=== Work required ===
Edit the data below so that every "computer-use agent" becomes "screen assistant", and keep everything else the same.

* begin *

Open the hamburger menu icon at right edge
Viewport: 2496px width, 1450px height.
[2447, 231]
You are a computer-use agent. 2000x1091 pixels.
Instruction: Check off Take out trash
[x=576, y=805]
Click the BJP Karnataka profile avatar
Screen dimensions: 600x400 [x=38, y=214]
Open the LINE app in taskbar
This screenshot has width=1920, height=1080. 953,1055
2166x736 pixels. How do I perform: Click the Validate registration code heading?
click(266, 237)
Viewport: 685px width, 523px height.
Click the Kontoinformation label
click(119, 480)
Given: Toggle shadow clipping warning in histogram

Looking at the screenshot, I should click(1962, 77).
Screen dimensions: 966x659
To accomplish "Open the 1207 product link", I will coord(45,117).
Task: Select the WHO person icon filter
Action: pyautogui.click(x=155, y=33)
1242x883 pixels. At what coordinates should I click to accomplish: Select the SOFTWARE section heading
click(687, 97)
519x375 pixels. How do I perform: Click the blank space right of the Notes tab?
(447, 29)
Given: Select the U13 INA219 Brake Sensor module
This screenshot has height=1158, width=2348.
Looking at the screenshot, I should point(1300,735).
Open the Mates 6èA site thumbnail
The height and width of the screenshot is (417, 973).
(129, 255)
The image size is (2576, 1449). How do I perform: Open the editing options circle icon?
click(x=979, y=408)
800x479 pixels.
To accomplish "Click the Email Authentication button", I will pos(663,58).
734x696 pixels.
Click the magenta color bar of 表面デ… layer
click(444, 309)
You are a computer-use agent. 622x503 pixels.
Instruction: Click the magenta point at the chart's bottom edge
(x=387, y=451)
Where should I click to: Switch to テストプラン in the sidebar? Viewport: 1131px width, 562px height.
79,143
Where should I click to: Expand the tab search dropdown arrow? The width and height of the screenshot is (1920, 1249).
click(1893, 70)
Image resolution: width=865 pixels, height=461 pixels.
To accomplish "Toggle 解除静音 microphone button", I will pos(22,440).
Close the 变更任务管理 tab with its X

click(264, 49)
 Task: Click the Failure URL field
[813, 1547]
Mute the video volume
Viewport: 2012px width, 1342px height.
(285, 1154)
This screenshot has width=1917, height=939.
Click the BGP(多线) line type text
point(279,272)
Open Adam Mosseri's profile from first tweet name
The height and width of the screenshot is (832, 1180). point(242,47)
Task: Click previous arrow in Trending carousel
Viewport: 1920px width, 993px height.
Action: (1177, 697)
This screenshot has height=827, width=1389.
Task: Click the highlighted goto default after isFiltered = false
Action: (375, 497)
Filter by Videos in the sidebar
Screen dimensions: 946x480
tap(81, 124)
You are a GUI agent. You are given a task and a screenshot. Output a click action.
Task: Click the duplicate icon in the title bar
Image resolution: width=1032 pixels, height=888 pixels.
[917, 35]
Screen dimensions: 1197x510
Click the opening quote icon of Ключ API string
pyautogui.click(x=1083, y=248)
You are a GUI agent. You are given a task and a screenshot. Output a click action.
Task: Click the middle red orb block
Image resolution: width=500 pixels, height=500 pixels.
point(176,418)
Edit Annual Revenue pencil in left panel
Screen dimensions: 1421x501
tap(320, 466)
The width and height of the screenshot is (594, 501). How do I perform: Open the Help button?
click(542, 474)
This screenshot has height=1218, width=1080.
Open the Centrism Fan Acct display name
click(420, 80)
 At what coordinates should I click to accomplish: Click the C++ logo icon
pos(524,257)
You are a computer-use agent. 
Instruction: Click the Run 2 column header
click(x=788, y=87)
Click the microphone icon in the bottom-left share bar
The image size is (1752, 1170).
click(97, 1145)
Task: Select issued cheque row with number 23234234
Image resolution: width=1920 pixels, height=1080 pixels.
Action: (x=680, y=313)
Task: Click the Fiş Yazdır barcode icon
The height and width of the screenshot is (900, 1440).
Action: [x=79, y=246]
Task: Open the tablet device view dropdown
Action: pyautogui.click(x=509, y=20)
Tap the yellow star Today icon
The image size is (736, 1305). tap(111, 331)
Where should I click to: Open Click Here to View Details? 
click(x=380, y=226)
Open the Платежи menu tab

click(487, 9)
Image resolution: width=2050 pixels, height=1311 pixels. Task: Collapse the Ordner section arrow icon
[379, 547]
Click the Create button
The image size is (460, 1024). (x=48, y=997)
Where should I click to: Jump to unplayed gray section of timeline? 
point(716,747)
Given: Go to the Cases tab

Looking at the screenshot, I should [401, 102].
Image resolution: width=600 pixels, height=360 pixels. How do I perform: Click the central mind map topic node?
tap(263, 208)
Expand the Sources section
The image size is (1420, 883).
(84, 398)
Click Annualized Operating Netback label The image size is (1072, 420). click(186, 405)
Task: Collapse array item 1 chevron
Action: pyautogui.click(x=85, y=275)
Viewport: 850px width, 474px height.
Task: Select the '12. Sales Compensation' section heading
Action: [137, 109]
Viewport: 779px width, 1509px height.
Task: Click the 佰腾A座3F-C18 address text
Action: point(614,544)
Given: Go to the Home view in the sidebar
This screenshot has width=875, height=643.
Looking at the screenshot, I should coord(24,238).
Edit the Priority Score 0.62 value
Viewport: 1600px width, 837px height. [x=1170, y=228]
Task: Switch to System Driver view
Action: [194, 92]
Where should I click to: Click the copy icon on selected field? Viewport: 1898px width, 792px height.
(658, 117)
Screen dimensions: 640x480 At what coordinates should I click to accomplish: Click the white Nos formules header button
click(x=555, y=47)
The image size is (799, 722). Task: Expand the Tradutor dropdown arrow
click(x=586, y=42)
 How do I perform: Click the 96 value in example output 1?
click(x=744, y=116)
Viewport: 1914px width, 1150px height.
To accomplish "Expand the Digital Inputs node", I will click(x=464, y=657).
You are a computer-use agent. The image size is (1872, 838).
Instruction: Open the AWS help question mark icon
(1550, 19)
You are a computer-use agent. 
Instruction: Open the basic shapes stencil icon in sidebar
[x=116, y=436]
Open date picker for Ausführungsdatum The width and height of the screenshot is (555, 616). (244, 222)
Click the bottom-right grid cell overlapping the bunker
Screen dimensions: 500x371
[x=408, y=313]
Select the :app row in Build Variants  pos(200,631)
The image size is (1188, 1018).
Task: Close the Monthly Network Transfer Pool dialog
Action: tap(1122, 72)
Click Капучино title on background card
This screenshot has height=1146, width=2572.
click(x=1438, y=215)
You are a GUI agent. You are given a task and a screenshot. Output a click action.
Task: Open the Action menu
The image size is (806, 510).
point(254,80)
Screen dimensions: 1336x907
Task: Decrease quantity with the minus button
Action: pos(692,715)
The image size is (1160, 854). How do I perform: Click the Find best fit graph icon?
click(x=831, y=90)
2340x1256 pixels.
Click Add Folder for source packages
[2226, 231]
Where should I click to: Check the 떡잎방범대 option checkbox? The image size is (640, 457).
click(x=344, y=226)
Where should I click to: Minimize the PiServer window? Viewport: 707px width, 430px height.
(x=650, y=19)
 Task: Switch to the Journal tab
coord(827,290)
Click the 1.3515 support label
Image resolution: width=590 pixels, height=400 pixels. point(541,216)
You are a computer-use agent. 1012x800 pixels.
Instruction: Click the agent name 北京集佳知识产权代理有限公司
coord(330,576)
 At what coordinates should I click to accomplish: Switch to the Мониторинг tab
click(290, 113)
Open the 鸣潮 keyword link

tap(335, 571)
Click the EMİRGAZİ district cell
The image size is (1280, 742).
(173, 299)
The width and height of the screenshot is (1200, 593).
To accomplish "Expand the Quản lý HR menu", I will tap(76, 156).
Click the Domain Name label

* end *

=== Finished exercise ===
Open the hamburger menu icon at right edge
Viewport: 2496px width, 1450px height.
[2447, 231]
You are a screen assistant. 2000x1091 pixels.
Instruction: Check off Take out trash
[x=576, y=805]
Click the BJP Karnataka profile avatar
Screen dimensions: 600x400 [x=38, y=214]
Open the LINE app in taskbar
This screenshot has width=1920, height=1080. 953,1055
2166x736 pixels. How do I perform: Click the Validate registration code heading?
click(266, 237)
Viewport: 685px width, 523px height.
Click the Kontoinformation label
click(119, 480)
Given: Toggle shadow clipping warning in histogram

Looking at the screenshot, I should click(1962, 77).
Screen dimensions: 966x659
To accomplish "Open the 1207 product link", I will coord(45,117).
Task: Select the WHO person icon filter
Action: pyautogui.click(x=155, y=33)
1242x883 pixels. At what coordinates should I click to accomplish: Select the SOFTWARE section heading
click(687, 97)
519x375 pixels. How do I perform: Click the blank space right of the Notes tab?
(447, 29)
Given: Select the U13 INA219 Brake Sensor module
This screenshot has height=1158, width=2348.
Looking at the screenshot, I should point(1300,735).
Open the Mates 6èA site thumbnail
The height and width of the screenshot is (417, 973).
(129, 255)
The image size is (2576, 1449). How do I perform: Open the editing options circle icon?
click(x=979, y=408)
800x479 pixels.
To accomplish "Click the Email Authentication button", I will pos(663,58).
734x696 pixels.
Click the magenta color bar of 表面デ… layer
click(444, 309)
You are a screen assistant. 622x503 pixels.
Instruction: Click the magenta point at the chart's bottom edge
(x=387, y=451)
Where should I click to: Switch to テストプラン in the sidebar? Viewport: 1131px width, 562px height.
79,143
Where should I click to: Expand the tab search dropdown arrow? The width and height of the screenshot is (1920, 1249).
click(1893, 70)
Image resolution: width=865 pixels, height=461 pixels.
To accomplish "Toggle 解除静音 microphone button", I will pos(22,440).
Close the 变更任务管理 tab with its X

click(264, 49)
 Task: Click the Failure URL field
[813, 1547]
Mute the video volume
Viewport: 2012px width, 1342px height.
(285, 1154)
This screenshot has width=1917, height=939.
Click the BGP(多线) line type text
point(279,272)
Open Adam Mosseri's profile from first tweet name
The height and width of the screenshot is (832, 1180). point(242,47)
Task: Click previous arrow in Trending carousel
Viewport: 1920px width, 993px height.
Action: (1177, 697)
This screenshot has height=827, width=1389.
Task: Click the highlighted goto default after isFiltered = false
Action: (375, 497)
Filter by Videos in the sidebar
Screen dimensions: 946x480
tap(81, 124)
You are a GUI agent. You are given a task and a screenshot. Output a click action.
Task: Click the duplicate icon in the title bar
Image resolution: width=1032 pixels, height=888 pixels.
[917, 35]
Screen dimensions: 1197x510
Click the opening quote icon of Ключ API string
pyautogui.click(x=1083, y=248)
You are a GUI agent. You are given a task and a screenshot. Output a click action.
Task: Click the middle red orb block
Image resolution: width=500 pixels, height=500 pixels.
point(176,418)
Edit Annual Revenue pencil in left panel
Screen dimensions: 1421x501
tap(320, 466)
The width and height of the screenshot is (594, 501). How do I perform: Open the Help button?
click(542, 474)
This screenshot has height=1218, width=1080.
Open the Centrism Fan Acct display name
click(420, 80)
 At what coordinates should I click to accomplish: Click the C++ logo icon
pos(524,257)
You are a screen assistant. 
Instruction: Click the Run 2 column header
click(x=788, y=87)
Click the microphone icon in the bottom-left share bar
The image size is (1752, 1170).
click(97, 1145)
Task: Select issued cheque row with number 23234234
Image resolution: width=1920 pixels, height=1080 pixels.
Action: (x=680, y=313)
Task: Click the Fiş Yazdır barcode icon
The height and width of the screenshot is (900, 1440).
Action: [x=79, y=246]
Task: Open the tablet device view dropdown
Action: pyautogui.click(x=509, y=20)
Tap the yellow star Today icon
The image size is (736, 1305). tap(111, 331)
Where should I click to: Open Click Here to View Details? 
click(x=380, y=226)
Open the Платежи menu tab

click(487, 9)
Image resolution: width=2050 pixels, height=1311 pixels. Task: Collapse the Ordner section arrow icon
[379, 547]
Click the Create button
The image size is (460, 1024). (x=48, y=997)
Where should I click to: Jump to unplayed gray section of timeline? 
point(716,747)
Given: Go to the Cases tab

Looking at the screenshot, I should [401, 102].
Image resolution: width=600 pixels, height=360 pixels. How do I perform: Click the central mind map topic node?
tap(263, 208)
Expand the Sources section
The image size is (1420, 883).
(84, 398)
Click Annualized Operating Netback label The image size is (1072, 420). click(186, 405)
Task: Collapse array item 1 chevron
Action: pyautogui.click(x=85, y=275)
Viewport: 850px width, 474px height.
Task: Select the '12. Sales Compensation' section heading
Action: [137, 109]
Viewport: 779px width, 1509px height.
Task: Click the 佰腾A座3F-C18 address text
Action: point(614,544)
Given: Go to the Home view in the sidebar
This screenshot has width=875, height=643.
Looking at the screenshot, I should coord(24,238).
Edit the Priority Score 0.62 value
Viewport: 1600px width, 837px height. [x=1170, y=228]
Task: Switch to System Driver view
Action: [194, 92]
Where should I click to: Click the copy icon on selected field? Viewport: 1898px width, 792px height.
(658, 117)
Screen dimensions: 640x480 At what coordinates should I click to accomplish: Click the white Nos formules header button
click(x=555, y=47)
The image size is (799, 722). Task: Expand the Tradutor dropdown arrow
click(x=586, y=42)
 How do I perform: Click the 96 value in example output 1?
click(x=744, y=116)
Viewport: 1914px width, 1150px height.
To accomplish "Expand the Digital Inputs node", I will click(x=464, y=657).
You are a screen assistant. The image size is (1872, 838).
Instruction: Open the AWS help question mark icon
(1550, 19)
You are a screen assistant. 
Instruction: Open the basic shapes stencil icon in sidebar
[x=116, y=436]
Open date picker for Ausführungsdatum The width and height of the screenshot is (555, 616). (244, 222)
Click the bottom-right grid cell overlapping the bunker
Screen dimensions: 500x371
[x=408, y=313]
Select the :app row in Build Variants  pos(200,631)
The image size is (1188, 1018).
Task: Close the Monthly Network Transfer Pool dialog
Action: tap(1122, 72)
Click Капучино title on background card
This screenshot has height=1146, width=2572.
click(x=1438, y=215)
You are a GUI agent. You are given a task and a screenshot. Output a click action.
Task: Open the Action menu
The image size is (806, 510).
point(254,80)
Screen dimensions: 1336x907
Task: Decrease quantity with the minus button
Action: pos(692,715)
The image size is (1160, 854). How do I perform: Click the Find best fit graph icon?
click(x=831, y=90)
2340x1256 pixels.
Click Add Folder for source packages
[2226, 231]
Where should I click to: Check the 떡잎방범대 option checkbox? The image size is (640, 457).
click(x=344, y=226)
Where should I click to: Minimize the PiServer window? Viewport: 707px width, 430px height.
(x=650, y=19)
 Task: Switch to the Journal tab
coord(827,290)
Click the 1.3515 support label
Image resolution: width=590 pixels, height=400 pixels. point(541,216)
You are a screen assistant. 1012x800 pixels.
Instruction: Click the agent name 北京集佳知识产权代理有限公司
coord(330,576)
 At what coordinates should I click to accomplish: Switch to the Мониторинг tab
click(290, 113)
Open the 鸣潮 keyword link

tap(335, 571)
Click the EMİRGAZİ district cell
The image size is (1280, 742).
(173, 299)
The width and height of the screenshot is (1200, 593).
To accomplish "Expand the Quản lý HR menu", I will tap(76, 156).
Click the Domain Name label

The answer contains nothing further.